I'm sorry you feel this way. It must be hard to find a job in a small town. It's hard enough in a big city. But trust me, you aren't a burden on your family. I wish I lived closer so I could give you more support.

L,
Jacqui

Anonymous said...

I'm reading this too babe. I've been there and all I can say is that it does eventually get in there. I already e-mailed you once today but I'm going to e-mail you my yahoo and msn usernames so we can chat if you want. Hang in their Karen one day it'll be better - and that will be sooner than you realise.
love, Emma xx

Anonymous said...

Wow! I wonder how my daughter must feel... She has CP, is 27 and I have cared for her since birth. She is blind and has learning disabilities as well so her situation is a bit different. I know she gets frustrated at her lack of control of decisions (what to eat, where to sit etc.) but we try hard to keep her happy. She is a sweetheart!
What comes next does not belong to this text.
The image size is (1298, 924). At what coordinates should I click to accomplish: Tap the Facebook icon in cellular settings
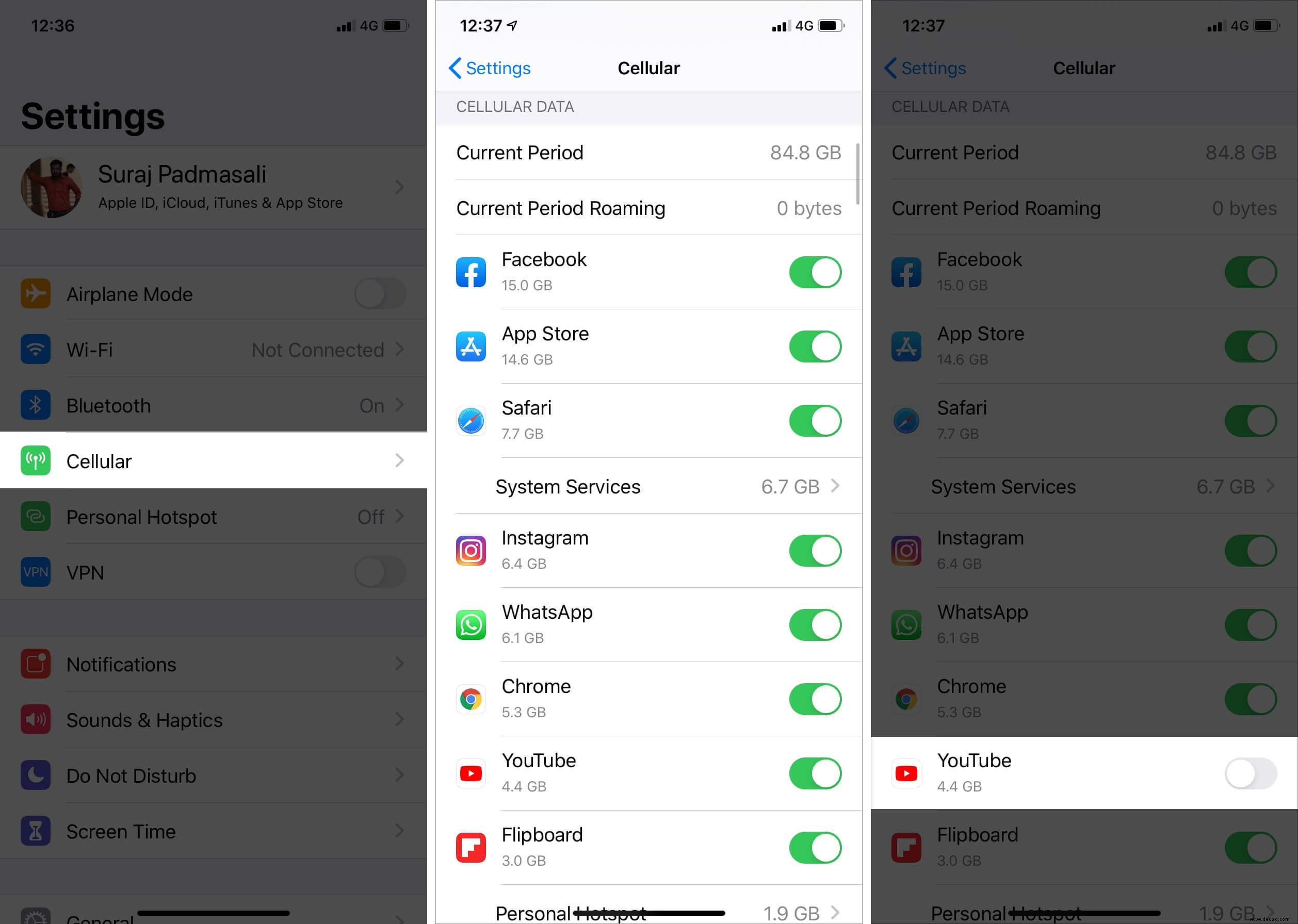coord(471,272)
As far as being a burden to your family, I have to be honest with you. At times my daughter's care is a daunting task. I have been changing diapers and feeding, bathing and caring for an infant for 27 years. The flip side of that is, she is the biggest blessing my life has ever had. I can't imagine my life without her! She makes us laugh constantly. She brightens every place she encounters. She lives life from the bottom of her heart. She loves people, loves music and loves to be loved. She has taught us patience and how to appreciate the simple joys in life. You have special value in this life. I guarantee you, your family is aware of your value and glad for you being in their lives.
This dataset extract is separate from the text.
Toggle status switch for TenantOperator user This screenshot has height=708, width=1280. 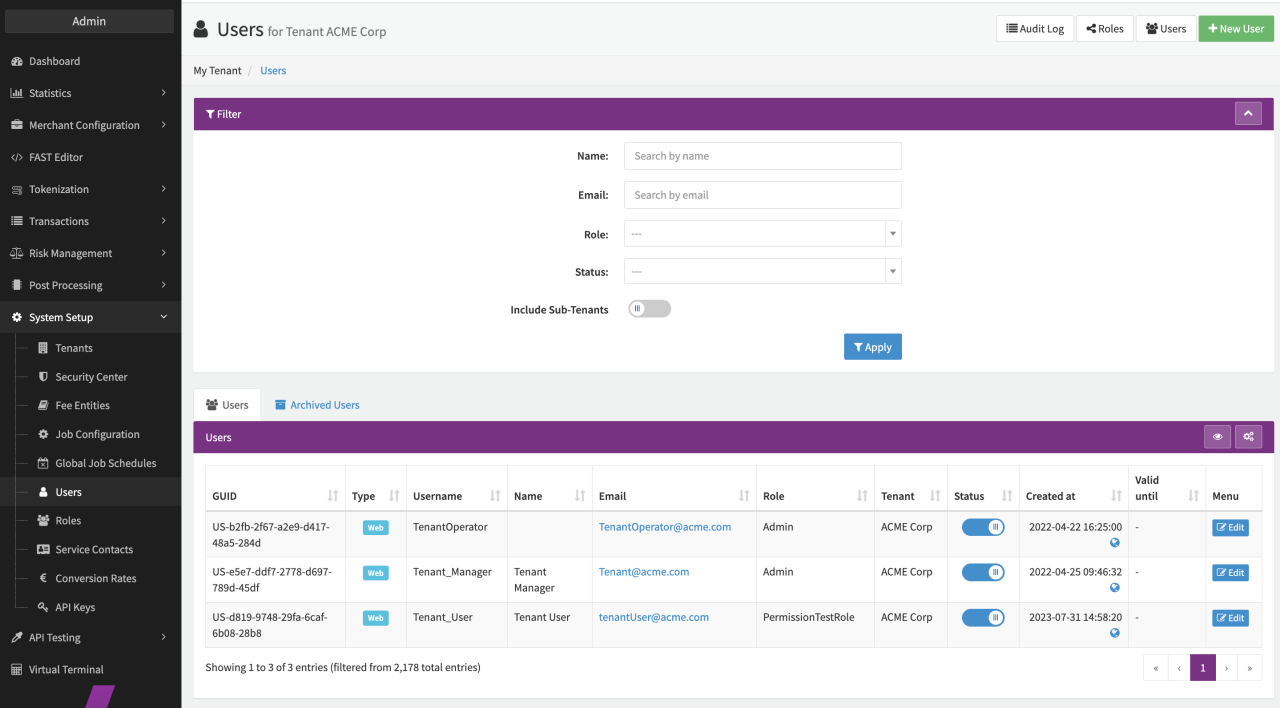[983, 527]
There is no question some things in life are difficult. How would we ever know joy if we did not know sorrow or struggle? I have always believed my daughter is in this condition for a purpose. I believe God has used her to teach me, and others the true value of a day. The value of walking, talking, seeing, choosing etc. All the things most people take for granted. I appreciate her as the greatest tutorial of my life. We have grown up together. I am certain I am a far, far better person for having Malinda to teach me, and try me for the past 27 years.

We ALL have a purpose here, Karen, you have a purpose here. The trick is... figuring out what it is. Mine is to care for Malinda and be her Mom. Yours may be being YOU in your family's lives. Try to find joy in each new day. I realize this is easy for me to say. I don't have your issues. But I do have my own. This is advice I give myself daily. Hang in there, sweetheart!